A final echocardiogram showed an image compatible with a scarring injury in place of the old vegetation. Abdominal ultrasound showed only hepatomegaly with no other alterations of the parenquima or focal lesions of the liver. Examination of the retina showed no fungal injury, with only retinopathy of prematurity (II degree). The brainstem evoked response audiometry (BERA) was normal. Laboratory tests showed normalization of platelet and leukocyte counts, improved levels of liver transaminases, remaining only high direct bilirubin, clinically expressed by cholestasis and still present at discharge. The patient was hospitalized for 126 days, with 50 days of mechanical invasive ventilation, 13 days of mechanical non-invasive ventilation and 35 days of supplemental oxygen.

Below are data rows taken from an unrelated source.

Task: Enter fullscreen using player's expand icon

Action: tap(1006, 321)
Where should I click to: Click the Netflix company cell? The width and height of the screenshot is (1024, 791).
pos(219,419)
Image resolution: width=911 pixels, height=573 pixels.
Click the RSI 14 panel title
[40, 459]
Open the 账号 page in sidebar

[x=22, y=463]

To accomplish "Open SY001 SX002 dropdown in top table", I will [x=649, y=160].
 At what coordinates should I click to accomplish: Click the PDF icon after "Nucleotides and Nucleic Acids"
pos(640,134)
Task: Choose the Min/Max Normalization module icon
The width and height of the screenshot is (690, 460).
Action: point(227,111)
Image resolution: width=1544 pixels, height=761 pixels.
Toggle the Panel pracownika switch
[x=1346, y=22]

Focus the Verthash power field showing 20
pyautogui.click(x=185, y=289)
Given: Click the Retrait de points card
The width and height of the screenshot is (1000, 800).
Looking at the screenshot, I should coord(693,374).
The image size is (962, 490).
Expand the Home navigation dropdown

The weight at discharge was 2180 g, with no need for supplemental oxygen.
Discussion
In this case, there were various risks factors for developing invasive candidemia, such as prematurity, low birth weight, use of broad spectrum antibiotics, full parenteral nutrition and central venous catheters.
Endocarditis remains an unusual complication of an invasive fungal infection. Exclusive clinical treatment with no surgery has been reported to be effective in an adult (caspofungin and voriconazole) 8 and, in one case, in a VLBW neonate (amphotericin-B and fluconazole). 9 Novel antifungal agents such as echinocandins (caspofungin) and second generation triazoles (voriconazole) have been recently introduced as treatment in life-threatening or refractory cases. Caspofungin has fungicidal activity, inhibiting B13D glucagon synthesis in the cell wall, a target present at the fungal cell and has shown excellent activity against Candida biofilm. It also has been reported to be a very safe drug in a study with 25 pediatric oncological patients, exhibiting, however, a poor penetration through uninflamed meninges and ocular vitreous. Voriconazole has a good distribution into brain, lungs, kidney, liver and spleen, demonstrating fungistatic activity, and described successfully in association with caspofungin for treatment of amphotericin-B non-responsive candidemias.10,11 Association of these drugs has not been reported in premature newborns, but we decided to try it because of the persistence of fungemia and absence of clinical improvement with amphotericin-B and fluconazole, monotherapy with voriconazole and the replacement of the central venous catheter.
We concluded that the combined treatment with caspofungin and voriconazole was effective in this Candida parapsilosis sepsis complicated by mural endocarditis, and showed no demonstrable adverse effects.
Footnotes
The authors report no conflicts of interest.